**Written instruction:** Can you repeat the part of the data that opens with the line containing "This screenshot has height=751, width=1568." and closes with the line containing "click(x=625, y=353)", both lines included? Leave the pictures out of your answer.

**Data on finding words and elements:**
- - - - - - -
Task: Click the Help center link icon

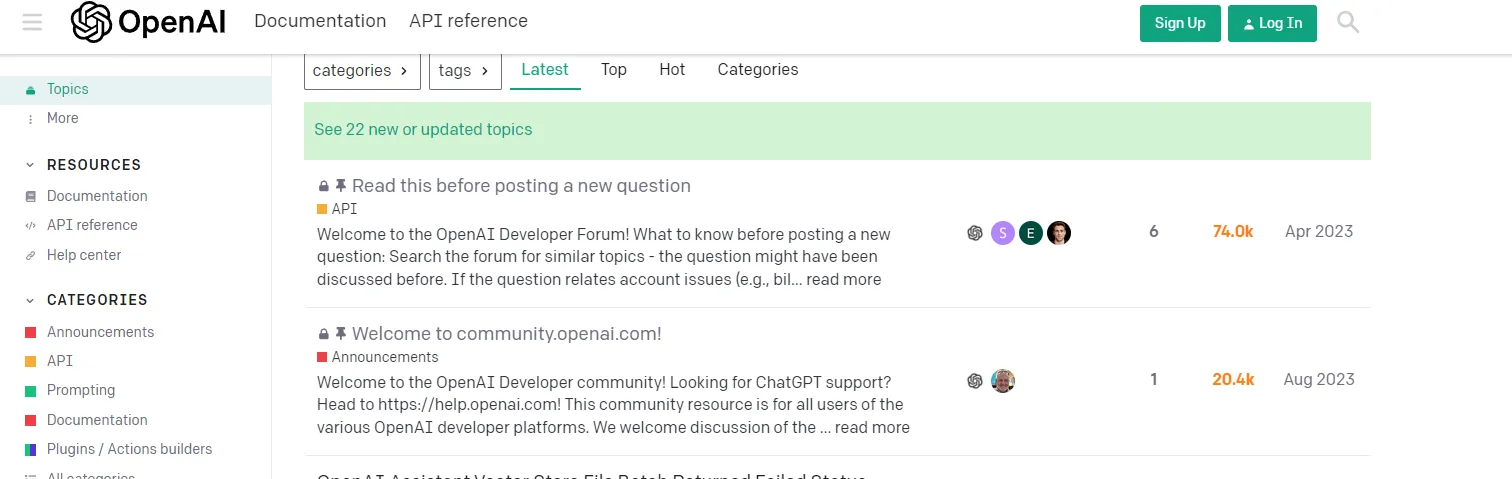Action: pyautogui.click(x=30, y=256)
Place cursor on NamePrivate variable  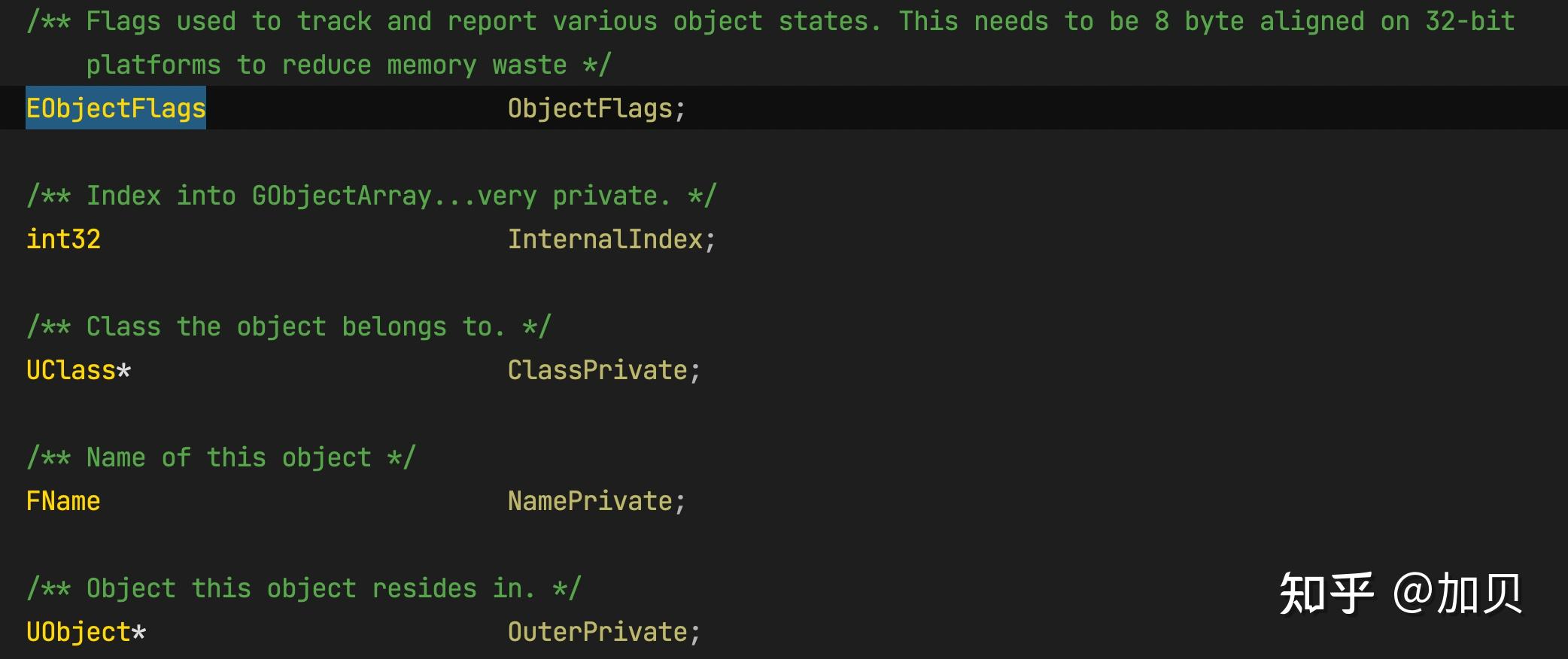click(590, 501)
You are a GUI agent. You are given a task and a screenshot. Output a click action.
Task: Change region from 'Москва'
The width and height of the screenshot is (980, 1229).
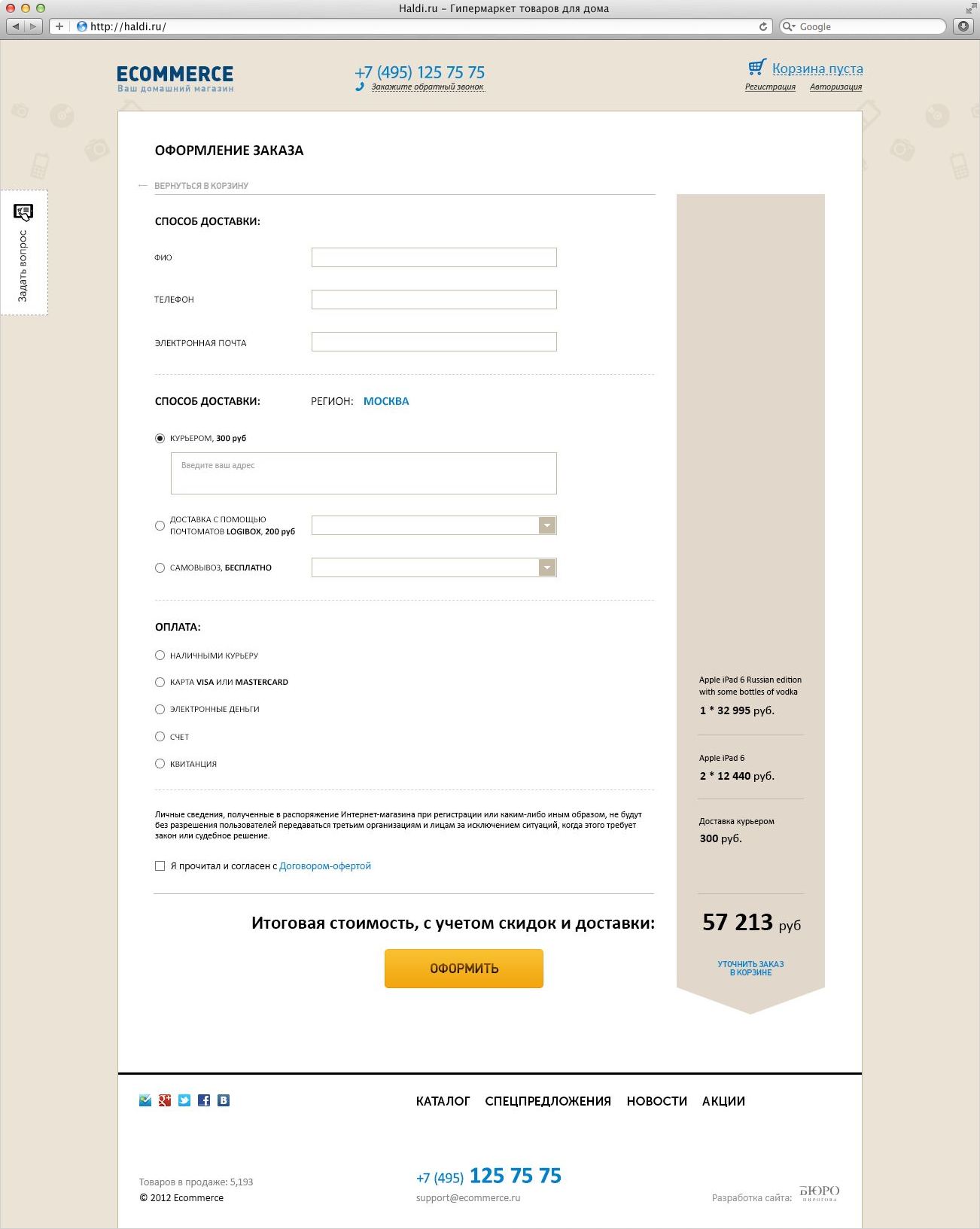point(386,401)
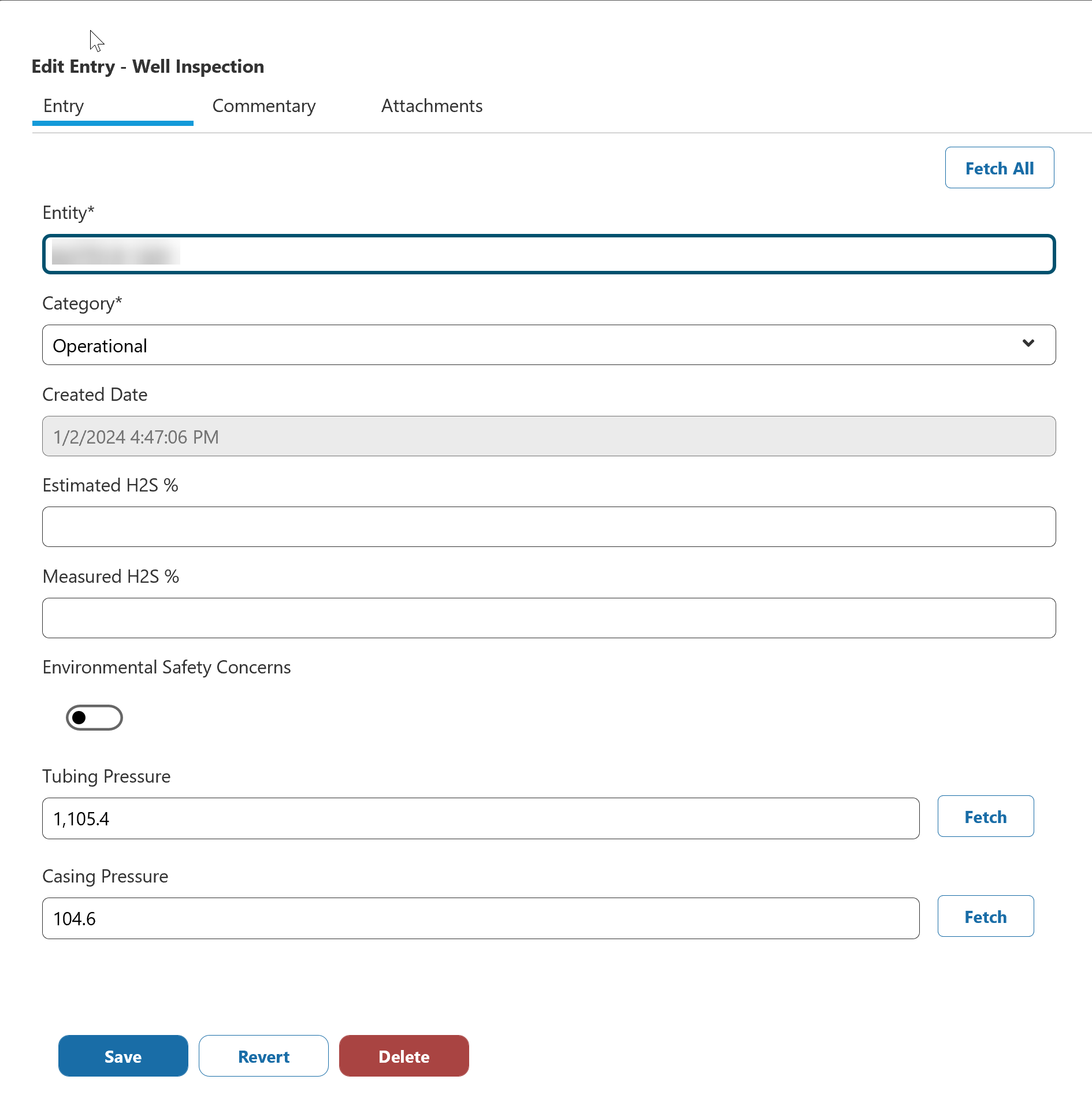Switch to the Commentary tab
1092x1102 pixels.
coord(264,106)
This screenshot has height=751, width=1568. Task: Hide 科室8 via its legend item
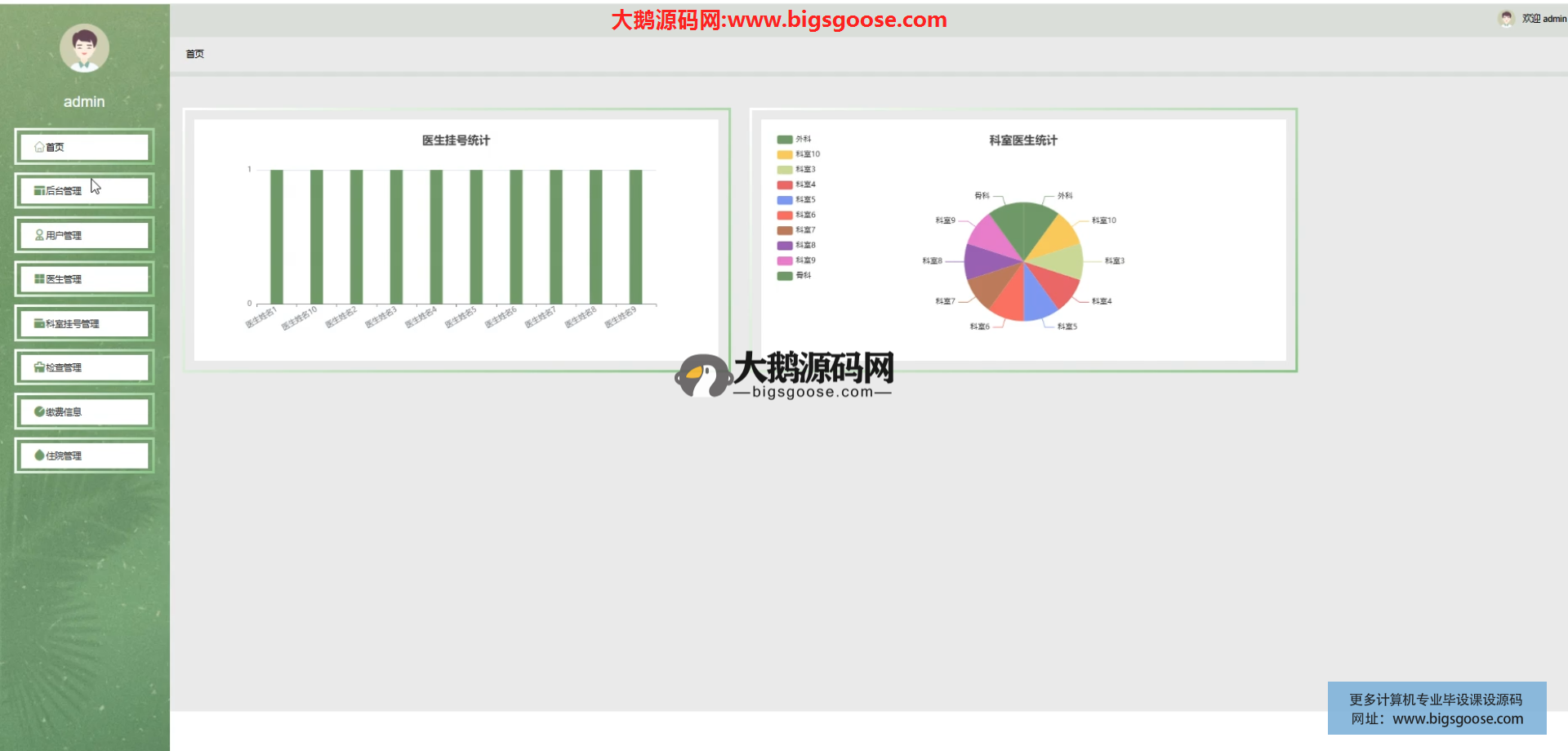797,245
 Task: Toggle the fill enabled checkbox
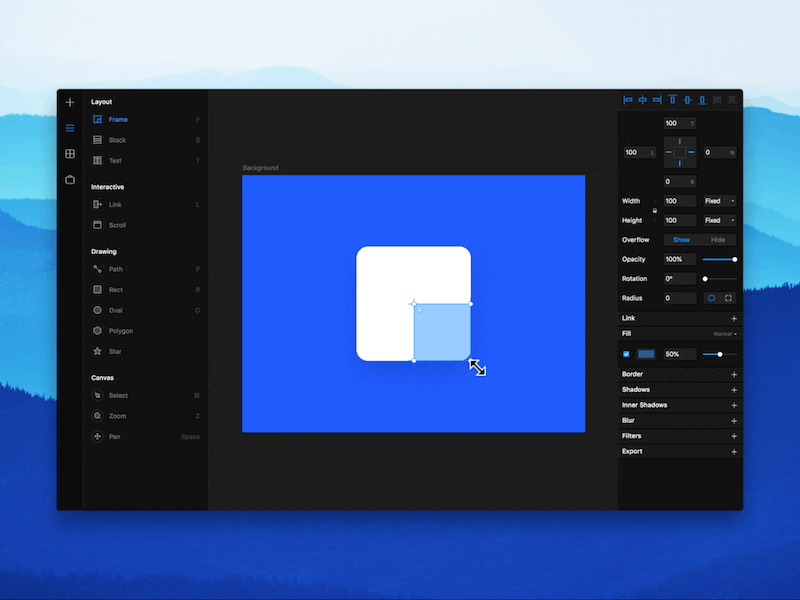click(x=625, y=353)
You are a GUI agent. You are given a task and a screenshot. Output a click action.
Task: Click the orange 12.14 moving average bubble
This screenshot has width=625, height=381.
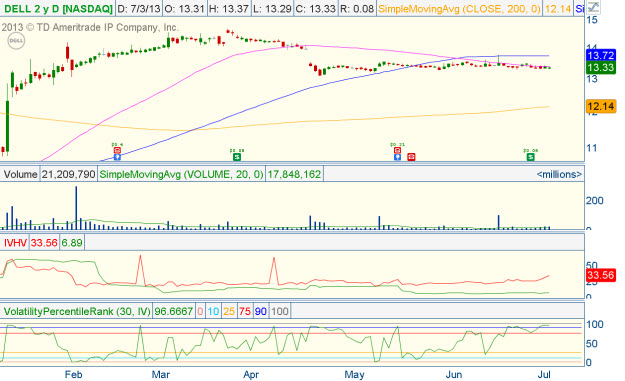click(x=601, y=106)
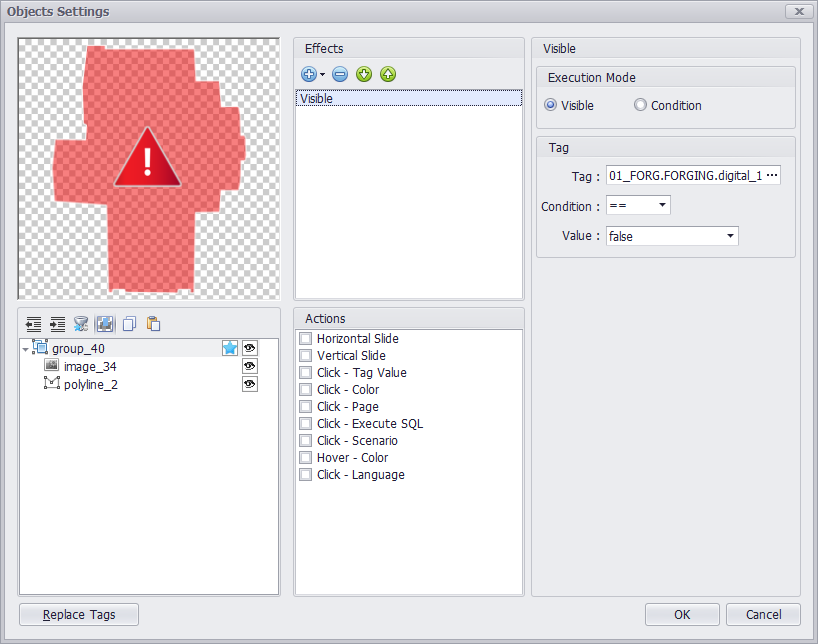Click the paste clipboard icon above object tree
This screenshot has height=644, width=818.
coord(153,324)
- - - - - - -
**Correct result:**
This screenshot has height=751, width=1568. Task: Hide 科室8 via its legend item
797,245
 Task: Toggle the fill enabled checkbox
click(x=625, y=353)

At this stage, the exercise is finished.